What a good answer should say

  • 3.2.1.4 Uses of National Income Data.
  • MCQ 3: The correct answer is Use a three-step chain: cause changes incentives, incentives change demand or supply behaviour, and the new equilibrium affects welfare or resource allocation...
  • This choice fits the macroeconomic and international analysis required by the learning objective.

Explanation

Why this works

is tested here through the prompt: "Which response uses a proper economic chain of analysis for The measurement of macroeconomic performance? Variation 3:".

The correct option is "The correct answer is Use a three-step chain: cause changes incentives, incentives change demand or supply behaviour, and the new equilibrium affects welfare or resource allocation.." because it keeps the answer anchored to Uses of National Income Data. rather than a nearby misconception.

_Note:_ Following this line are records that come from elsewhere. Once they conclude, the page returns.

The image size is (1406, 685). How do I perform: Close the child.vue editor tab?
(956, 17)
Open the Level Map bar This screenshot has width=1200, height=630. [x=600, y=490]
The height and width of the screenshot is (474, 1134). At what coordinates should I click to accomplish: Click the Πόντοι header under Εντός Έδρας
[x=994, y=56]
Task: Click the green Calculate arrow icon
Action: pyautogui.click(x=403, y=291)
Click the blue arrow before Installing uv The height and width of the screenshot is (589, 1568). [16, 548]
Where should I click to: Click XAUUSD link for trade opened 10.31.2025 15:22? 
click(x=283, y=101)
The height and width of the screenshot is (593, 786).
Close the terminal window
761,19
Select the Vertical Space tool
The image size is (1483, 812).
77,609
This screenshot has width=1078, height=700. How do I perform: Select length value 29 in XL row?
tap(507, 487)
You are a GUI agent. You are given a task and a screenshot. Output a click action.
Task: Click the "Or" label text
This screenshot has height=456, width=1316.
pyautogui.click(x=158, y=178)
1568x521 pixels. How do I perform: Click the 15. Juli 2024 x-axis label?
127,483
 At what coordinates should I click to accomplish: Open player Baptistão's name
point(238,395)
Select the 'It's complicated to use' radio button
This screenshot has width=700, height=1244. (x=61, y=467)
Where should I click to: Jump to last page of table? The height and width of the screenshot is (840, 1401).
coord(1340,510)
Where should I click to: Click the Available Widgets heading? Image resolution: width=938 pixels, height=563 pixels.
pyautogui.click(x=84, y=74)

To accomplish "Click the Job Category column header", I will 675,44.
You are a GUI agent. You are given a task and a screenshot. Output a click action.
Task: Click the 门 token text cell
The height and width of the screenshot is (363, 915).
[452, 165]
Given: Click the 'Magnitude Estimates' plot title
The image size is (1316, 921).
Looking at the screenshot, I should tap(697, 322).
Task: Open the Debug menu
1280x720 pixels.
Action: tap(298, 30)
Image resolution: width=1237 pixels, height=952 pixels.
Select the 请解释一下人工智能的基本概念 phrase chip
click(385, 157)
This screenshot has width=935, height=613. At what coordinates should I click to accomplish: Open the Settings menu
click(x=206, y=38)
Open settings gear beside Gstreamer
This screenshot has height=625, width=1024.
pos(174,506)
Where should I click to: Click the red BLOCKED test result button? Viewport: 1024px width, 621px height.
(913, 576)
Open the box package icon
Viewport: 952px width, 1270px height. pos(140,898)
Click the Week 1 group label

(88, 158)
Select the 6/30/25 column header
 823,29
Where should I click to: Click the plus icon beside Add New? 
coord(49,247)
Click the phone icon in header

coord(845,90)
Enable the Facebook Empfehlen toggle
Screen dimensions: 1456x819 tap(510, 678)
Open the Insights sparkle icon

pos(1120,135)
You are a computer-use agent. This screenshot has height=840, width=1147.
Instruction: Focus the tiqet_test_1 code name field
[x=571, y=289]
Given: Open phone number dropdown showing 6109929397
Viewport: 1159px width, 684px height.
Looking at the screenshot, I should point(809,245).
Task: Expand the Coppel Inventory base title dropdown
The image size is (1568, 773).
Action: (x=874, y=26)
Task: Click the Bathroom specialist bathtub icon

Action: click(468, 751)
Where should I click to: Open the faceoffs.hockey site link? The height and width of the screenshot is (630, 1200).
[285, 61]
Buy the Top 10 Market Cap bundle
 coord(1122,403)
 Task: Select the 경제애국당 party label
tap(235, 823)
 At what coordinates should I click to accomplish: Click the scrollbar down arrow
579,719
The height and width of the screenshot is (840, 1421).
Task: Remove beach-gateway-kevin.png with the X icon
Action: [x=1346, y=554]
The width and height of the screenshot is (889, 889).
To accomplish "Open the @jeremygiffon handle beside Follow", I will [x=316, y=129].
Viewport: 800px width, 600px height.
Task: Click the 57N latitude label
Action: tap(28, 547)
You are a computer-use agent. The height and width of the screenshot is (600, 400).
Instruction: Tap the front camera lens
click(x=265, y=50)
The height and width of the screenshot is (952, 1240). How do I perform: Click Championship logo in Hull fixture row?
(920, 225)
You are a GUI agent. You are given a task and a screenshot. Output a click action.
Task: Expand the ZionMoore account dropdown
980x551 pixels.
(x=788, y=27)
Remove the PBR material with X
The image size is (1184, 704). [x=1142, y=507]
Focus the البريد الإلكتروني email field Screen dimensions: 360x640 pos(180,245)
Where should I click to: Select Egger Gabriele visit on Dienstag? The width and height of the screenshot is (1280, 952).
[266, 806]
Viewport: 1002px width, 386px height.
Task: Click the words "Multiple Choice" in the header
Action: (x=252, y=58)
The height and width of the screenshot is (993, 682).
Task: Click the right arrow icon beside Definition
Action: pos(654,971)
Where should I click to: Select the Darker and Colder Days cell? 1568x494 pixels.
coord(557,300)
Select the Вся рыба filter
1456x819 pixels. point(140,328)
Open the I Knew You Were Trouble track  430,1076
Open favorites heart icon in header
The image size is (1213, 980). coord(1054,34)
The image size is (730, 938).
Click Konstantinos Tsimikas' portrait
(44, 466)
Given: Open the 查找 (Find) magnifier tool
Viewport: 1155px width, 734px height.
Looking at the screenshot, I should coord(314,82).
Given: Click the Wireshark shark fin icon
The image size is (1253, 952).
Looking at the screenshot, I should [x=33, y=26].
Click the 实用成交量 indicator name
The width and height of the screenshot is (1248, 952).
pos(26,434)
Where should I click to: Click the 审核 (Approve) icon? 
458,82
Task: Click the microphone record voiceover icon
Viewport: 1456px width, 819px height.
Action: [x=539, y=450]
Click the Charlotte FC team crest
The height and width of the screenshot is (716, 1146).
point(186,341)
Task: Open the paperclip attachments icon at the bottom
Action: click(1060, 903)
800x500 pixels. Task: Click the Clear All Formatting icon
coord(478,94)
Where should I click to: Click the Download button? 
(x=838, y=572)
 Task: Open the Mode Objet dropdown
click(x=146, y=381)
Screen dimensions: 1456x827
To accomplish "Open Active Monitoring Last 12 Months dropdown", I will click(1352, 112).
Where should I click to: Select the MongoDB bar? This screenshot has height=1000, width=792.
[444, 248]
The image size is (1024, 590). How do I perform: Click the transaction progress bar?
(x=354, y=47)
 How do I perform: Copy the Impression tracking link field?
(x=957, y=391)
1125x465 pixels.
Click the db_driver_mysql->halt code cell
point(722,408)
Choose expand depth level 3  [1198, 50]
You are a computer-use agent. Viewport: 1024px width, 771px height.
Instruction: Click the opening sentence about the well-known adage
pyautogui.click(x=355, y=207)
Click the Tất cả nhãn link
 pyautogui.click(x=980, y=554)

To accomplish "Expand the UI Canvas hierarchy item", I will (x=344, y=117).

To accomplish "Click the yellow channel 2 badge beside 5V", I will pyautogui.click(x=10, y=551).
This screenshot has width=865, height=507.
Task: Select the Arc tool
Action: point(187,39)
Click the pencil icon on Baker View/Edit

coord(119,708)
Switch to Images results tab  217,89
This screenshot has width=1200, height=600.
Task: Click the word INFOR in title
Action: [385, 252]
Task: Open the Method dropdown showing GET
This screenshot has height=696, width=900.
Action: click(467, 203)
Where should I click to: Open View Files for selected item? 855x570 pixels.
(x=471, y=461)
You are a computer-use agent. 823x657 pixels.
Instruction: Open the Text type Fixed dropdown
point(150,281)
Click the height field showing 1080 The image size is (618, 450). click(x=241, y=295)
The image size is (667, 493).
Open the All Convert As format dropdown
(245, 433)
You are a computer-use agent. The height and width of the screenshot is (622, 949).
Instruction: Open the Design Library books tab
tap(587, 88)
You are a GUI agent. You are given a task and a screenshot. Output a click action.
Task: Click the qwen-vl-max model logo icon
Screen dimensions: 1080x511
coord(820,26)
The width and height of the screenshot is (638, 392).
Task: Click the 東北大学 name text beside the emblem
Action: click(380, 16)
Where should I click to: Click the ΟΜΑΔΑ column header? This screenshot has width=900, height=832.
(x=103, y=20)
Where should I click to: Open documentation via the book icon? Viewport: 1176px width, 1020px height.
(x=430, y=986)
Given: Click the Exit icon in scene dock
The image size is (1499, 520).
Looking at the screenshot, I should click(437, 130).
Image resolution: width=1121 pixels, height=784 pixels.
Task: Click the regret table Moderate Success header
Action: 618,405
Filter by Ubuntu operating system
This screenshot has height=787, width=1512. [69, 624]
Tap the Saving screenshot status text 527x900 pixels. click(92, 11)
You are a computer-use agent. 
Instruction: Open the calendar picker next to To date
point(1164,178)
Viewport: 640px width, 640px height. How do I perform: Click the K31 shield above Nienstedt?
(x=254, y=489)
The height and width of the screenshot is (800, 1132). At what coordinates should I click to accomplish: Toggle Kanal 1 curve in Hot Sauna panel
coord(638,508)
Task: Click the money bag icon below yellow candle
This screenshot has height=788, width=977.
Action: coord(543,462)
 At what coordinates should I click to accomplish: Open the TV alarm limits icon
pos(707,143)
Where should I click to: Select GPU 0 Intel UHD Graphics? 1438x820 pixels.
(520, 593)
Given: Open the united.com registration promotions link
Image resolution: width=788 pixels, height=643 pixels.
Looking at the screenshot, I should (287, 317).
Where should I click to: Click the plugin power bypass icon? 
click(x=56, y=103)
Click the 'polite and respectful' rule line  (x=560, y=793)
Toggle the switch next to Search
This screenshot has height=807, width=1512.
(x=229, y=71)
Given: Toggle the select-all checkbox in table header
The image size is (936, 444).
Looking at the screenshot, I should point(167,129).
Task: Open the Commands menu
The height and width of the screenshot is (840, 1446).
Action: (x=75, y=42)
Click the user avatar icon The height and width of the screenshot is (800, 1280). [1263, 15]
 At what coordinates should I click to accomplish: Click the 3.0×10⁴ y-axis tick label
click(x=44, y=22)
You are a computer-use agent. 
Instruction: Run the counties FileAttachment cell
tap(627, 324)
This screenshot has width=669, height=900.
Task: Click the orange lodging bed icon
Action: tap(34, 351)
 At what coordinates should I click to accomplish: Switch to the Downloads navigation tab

The reasoning chain is: define the concept, apply it to The national and international economy, identify the economic mechanism, and check the consequence against growth, inflation, unemployment, external balance and living standards. A tempting distractor usually confuses a change in demand with quantity demanded, analysis with evaluation, or a short-run effect with a long-run judgement.

For AQA Economics 7136, the best choice is the one that preserves the cause, transmission mechanism and consequence without adding an unsupported policy claim.